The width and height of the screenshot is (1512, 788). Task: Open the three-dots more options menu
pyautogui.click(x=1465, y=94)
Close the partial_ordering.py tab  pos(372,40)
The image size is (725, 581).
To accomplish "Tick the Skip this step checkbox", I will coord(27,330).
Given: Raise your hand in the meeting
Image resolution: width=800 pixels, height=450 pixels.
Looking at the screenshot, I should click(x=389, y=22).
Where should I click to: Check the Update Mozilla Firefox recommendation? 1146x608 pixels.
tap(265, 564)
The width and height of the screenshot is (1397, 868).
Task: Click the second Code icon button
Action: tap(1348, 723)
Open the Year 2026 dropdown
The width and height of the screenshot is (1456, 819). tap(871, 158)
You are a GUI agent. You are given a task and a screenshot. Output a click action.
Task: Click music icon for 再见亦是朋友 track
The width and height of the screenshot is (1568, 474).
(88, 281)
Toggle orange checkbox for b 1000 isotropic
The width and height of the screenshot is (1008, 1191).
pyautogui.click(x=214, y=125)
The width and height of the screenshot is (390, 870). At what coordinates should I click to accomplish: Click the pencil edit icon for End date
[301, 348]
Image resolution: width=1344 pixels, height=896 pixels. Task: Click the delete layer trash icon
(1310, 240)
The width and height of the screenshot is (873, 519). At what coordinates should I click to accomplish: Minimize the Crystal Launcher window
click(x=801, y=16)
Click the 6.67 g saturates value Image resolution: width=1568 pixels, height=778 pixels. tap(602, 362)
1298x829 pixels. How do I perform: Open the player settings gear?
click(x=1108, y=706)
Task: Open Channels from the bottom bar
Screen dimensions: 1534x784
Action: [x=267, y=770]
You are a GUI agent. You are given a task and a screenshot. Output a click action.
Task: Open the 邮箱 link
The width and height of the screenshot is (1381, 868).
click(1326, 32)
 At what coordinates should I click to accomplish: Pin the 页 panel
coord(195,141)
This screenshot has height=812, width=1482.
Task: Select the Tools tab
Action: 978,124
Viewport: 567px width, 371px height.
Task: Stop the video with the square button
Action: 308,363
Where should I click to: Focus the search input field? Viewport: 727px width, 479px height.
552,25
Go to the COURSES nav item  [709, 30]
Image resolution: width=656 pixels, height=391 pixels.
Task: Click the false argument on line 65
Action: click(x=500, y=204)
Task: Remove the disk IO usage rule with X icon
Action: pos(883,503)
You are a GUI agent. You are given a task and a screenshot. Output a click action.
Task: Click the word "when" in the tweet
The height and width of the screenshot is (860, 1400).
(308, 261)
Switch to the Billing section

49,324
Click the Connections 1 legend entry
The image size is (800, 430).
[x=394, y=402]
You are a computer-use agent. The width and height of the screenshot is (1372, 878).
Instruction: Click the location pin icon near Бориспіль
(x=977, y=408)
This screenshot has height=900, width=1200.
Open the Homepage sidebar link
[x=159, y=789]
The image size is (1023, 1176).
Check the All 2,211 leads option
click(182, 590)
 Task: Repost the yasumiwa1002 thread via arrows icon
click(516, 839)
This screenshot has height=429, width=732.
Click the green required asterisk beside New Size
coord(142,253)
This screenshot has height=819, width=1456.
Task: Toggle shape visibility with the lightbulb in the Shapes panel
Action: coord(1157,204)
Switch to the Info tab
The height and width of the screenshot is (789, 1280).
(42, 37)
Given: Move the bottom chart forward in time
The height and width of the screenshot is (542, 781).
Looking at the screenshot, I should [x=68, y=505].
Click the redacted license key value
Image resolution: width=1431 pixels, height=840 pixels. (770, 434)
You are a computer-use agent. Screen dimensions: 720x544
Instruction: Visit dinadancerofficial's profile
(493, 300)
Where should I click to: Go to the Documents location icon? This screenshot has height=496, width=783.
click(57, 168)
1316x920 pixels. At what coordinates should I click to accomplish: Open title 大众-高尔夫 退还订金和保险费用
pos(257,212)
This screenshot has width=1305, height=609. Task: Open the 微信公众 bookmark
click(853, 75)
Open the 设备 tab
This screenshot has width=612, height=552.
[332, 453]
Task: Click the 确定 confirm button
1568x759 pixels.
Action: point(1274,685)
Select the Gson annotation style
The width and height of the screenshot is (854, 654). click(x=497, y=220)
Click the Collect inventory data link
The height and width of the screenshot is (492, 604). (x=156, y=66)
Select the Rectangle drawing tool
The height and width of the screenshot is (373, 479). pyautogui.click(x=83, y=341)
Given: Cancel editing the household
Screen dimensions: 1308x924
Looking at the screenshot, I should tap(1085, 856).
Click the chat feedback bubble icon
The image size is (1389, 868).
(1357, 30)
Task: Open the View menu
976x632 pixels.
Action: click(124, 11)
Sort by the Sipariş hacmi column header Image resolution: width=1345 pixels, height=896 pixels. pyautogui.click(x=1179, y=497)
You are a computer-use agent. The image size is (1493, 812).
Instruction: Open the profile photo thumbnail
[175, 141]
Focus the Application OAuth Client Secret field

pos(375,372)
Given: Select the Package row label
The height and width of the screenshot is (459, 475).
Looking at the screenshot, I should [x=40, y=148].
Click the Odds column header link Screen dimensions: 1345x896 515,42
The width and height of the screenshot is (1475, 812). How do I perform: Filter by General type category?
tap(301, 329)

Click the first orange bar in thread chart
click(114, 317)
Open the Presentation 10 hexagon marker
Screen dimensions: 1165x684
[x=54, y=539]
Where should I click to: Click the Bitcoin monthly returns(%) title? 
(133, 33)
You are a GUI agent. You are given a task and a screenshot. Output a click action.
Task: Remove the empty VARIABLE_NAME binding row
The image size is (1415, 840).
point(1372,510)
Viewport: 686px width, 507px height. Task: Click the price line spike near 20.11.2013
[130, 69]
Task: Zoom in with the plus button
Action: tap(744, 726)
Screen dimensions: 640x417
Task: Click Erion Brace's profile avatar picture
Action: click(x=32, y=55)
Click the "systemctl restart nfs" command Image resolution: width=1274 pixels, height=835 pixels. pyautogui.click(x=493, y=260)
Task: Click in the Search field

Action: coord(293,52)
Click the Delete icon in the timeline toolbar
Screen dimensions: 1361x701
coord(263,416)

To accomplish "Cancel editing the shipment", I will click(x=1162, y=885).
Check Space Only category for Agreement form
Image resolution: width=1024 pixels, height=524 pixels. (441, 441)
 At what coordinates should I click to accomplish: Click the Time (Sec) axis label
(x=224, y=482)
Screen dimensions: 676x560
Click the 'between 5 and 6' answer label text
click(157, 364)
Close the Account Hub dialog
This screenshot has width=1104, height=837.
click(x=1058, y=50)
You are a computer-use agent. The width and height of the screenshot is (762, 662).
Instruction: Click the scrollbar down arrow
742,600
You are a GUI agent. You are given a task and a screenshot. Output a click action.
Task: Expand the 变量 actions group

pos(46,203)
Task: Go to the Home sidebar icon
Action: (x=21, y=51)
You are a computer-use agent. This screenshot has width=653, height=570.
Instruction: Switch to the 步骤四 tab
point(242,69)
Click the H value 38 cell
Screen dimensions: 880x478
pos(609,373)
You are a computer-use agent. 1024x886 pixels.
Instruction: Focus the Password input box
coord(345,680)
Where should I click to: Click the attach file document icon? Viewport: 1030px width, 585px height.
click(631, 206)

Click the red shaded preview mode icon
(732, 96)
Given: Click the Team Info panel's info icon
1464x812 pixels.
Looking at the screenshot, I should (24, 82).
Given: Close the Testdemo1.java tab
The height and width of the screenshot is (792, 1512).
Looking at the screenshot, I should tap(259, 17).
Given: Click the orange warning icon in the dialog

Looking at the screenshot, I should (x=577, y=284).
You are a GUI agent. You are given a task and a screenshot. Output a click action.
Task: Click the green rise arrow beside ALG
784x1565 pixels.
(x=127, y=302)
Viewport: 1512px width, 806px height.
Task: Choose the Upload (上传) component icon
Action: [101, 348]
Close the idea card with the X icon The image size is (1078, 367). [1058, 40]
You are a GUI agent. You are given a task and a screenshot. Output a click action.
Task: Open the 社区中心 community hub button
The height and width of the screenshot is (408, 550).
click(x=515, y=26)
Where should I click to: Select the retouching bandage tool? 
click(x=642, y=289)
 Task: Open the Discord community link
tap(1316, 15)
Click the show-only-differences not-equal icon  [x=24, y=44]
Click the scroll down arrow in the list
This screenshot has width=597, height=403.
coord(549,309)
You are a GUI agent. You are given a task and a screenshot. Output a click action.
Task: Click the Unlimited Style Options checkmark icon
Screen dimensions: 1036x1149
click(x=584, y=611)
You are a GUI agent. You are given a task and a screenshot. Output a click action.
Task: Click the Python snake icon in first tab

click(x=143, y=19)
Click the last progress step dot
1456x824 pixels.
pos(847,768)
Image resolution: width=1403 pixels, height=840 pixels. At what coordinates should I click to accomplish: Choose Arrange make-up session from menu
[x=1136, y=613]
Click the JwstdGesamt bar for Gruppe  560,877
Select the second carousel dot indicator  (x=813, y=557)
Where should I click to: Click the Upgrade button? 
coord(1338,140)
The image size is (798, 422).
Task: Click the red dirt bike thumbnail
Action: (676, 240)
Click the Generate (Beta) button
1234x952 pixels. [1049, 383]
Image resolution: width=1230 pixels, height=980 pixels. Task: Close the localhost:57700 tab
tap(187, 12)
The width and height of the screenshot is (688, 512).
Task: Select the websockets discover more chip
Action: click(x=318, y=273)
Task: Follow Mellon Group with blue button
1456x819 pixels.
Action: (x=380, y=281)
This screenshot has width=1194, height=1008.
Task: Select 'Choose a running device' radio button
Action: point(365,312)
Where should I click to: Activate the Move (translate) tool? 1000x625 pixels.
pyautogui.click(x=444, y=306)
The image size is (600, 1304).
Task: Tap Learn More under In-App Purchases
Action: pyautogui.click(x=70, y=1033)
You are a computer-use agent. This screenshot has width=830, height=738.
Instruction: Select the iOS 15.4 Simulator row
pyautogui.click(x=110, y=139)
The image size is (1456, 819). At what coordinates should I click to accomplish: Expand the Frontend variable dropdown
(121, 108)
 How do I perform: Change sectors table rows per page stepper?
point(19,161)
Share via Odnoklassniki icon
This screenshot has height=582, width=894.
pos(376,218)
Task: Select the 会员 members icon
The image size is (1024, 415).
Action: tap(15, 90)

========================================

• THE REQUEST:
Gather every line of the records that contains the word "perform" and list those lines.

• TASK ANSWER:
1298x829 pixels. How do I perform: Open the player settings gear?
The width and height of the screenshot is (1475, 812). How do I perform: Filter by General type category?
 How do I perform: Change sectors table rows per page stepper?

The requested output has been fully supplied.